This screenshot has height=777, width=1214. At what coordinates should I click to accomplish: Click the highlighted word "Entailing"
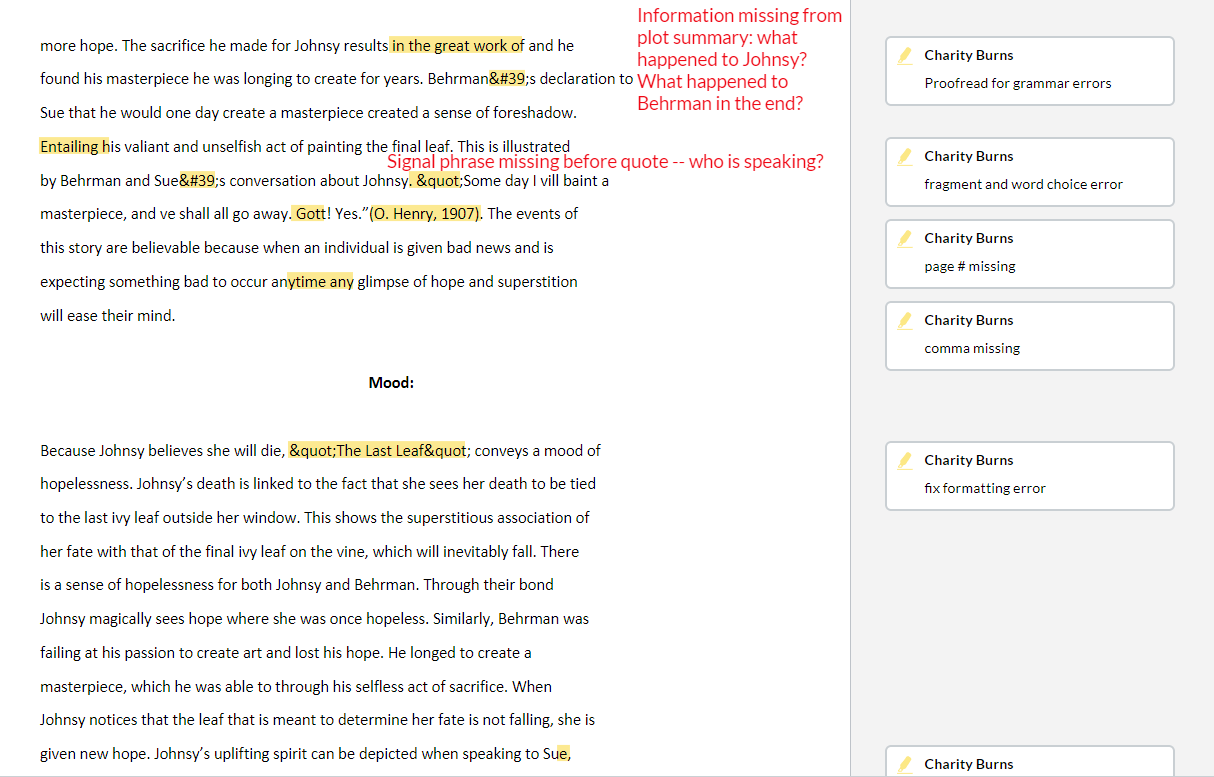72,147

==

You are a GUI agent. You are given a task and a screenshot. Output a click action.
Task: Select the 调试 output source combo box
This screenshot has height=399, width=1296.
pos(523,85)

(What you should do) Copy out every line word for word, from the line containing "You are a GUI" down to the line containing "pos(523,85)", both included.

(Task response)
You are a GUI agent. You are given a task and a screenshot. Output a click action.
Task: Select the 调试 output source combo box
This screenshot has height=399, width=1296.
pos(523,85)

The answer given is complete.